Augur is a decentralized, trustless oracle and prediction market platform built on top of the Ethereum blockchain. It is also the first major decentralized application (dApp) developed using Ethereum, making it a major proof of concept for this technology.

Augur was created to enable crypto users to leverage the “wisdom of the crowd” and predict the outcome of any future event, such as an election, a successful SpaceX launch, or the World Cup winner.

Augur’s concept is based on monetizing correct answers — users speculate on the outcomes of future events; those who get the outcome right, win money, while the rest lose. The smaller the likelihood of an event occurring, the bigger the reward offered for predicting its success.

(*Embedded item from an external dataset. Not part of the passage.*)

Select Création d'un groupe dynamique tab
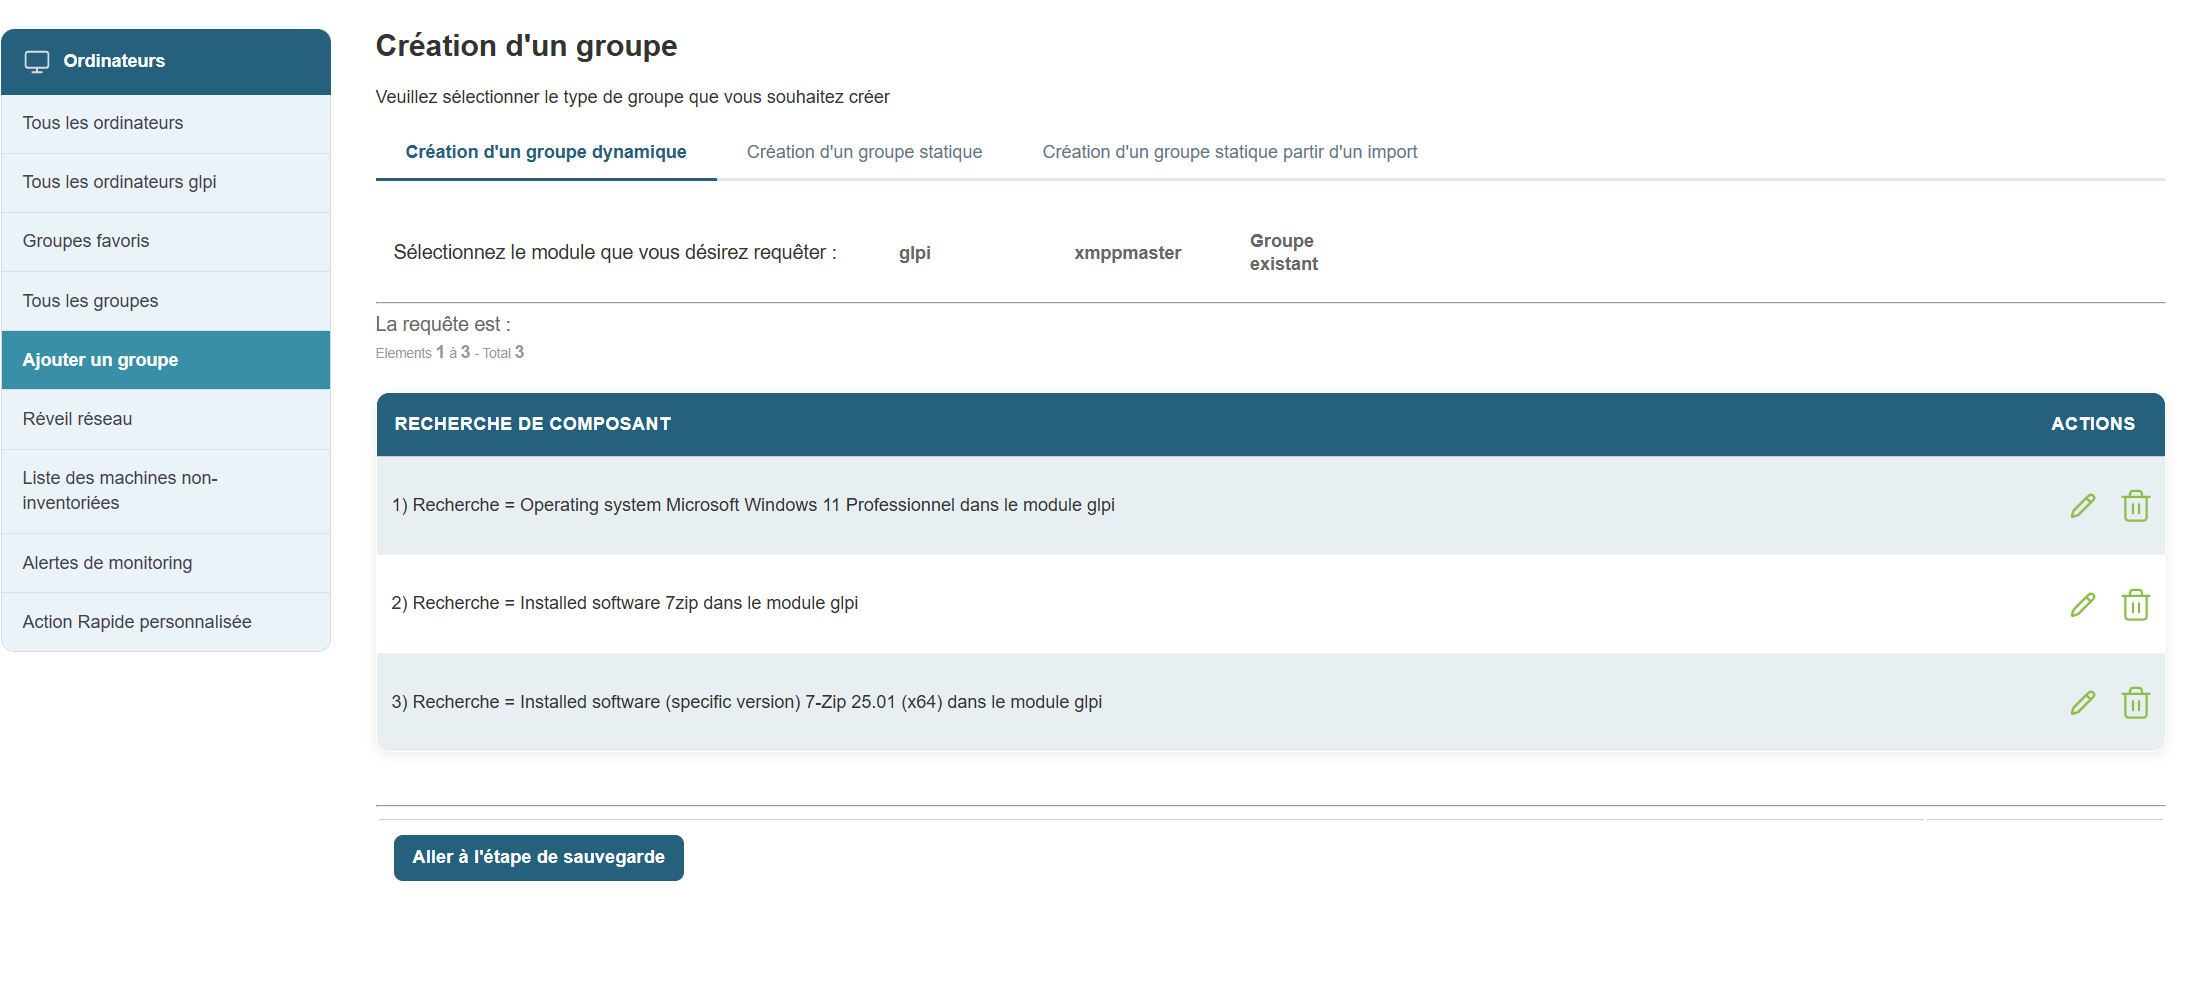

Thanks to its advanced prediction model that generates almost real-time predictive data, Augur’s forecasts are often more accurate than those of the leading experts.

As a decentralized application, Augur does not belong to anyone and can not be shut down by a single person, company, or government.

How does Augur work?

Augur is a decentralized take on gambling. There are essentially four stages in the betting process: creation, trading, reporting, and settlement.

Creating markets on Augur is something anyone can do – all that’s needed is a small amount of Ethereum and a hot betting topic. Markets can tackle anything from “Will Elon Musk sell Tesla to Apple in 2019?” to “Will the Cubs win the World Series in 2020?” People creating markets are allowed to set a creator fee in Ethereum, a percentage fee between 0 percent and 50 percent, which is collected after the settlement. It serves as an incentive for users to create new markets.

Once a market is created, the trading stage begins. This is when people can buy shares in the outcomes of any real-world events and receive rewards for contributing their knowledge and insights to the Augur oracle. The price of the shares is calculated based on how likely the event is to occur. The more people that buy into a particular outcome, the higher the price. Users can also trade the shares they buy with others or invest in less likely outcomes for better financial gains. A share of any event costs $1 and if the odds are even the price goes down to $0.50.

The reporting stage starts after a market closes. Profit-motivated reporters feed information about the actual, real-world outcome to Augur’s oracle, which determines the final outcome of the market and begins settlement. Reporters who consistently provide accurate reports and information are eventually financially rewarded while people with reports are inconsistent with the consensus are penalized. Anyone holding reputation (REP), which is Augur’s native token, can become a reporter and participate in this stage. Note that Augur users do not need reputation to make bets on the platform, only reporters are required to hold REP tokens.

The settlement stage relies on smart contracts that execute on the final outcomes automatically. User predictions that turn out to be right get rewarded. Reporters whose reports were determined to be correct and accurate are rewarded in reputation tokens, while reporters who did not respond, or provided inaccurate information, are penalized — their share of REP goes to honest reports.

Who’s behind Augur?

Augur launched in 2014. The project’s crowdsale raised more than 2,000 BTC and 100,000 Ether on its first day (eventually it raised $5.5 million) and, as mentioned, Augure was one of the first major platforms built on Ethereum.

Jack Peterson and Joey Krug are the cofounders of Augur — they both have a solid track record in the blockchain world, having previously led the creation of Sidecoin, a famous Bitcoin fork. In addition to that, Vitalik Buterin, one of the founders of Ethereum, is an advisor to the Augur team, which gives the platform a strong presence in the cryptocurrency market.

What does the future hold for Augur?

As one of the oldest Ethereum projects, Augur has a solid reputation. The team’s whitepaper goes into very fine details explaining the concept behind the platform and inspiring trust. And it’s obviously a concept that works.

Crowdsourcing intelligence is a great way to go about predicting markets, too. The use of smart contracts that self-execute and automatically fulfill the predetermined conditions eliminates human error and drastically reduces the possibility of outcome manipulation.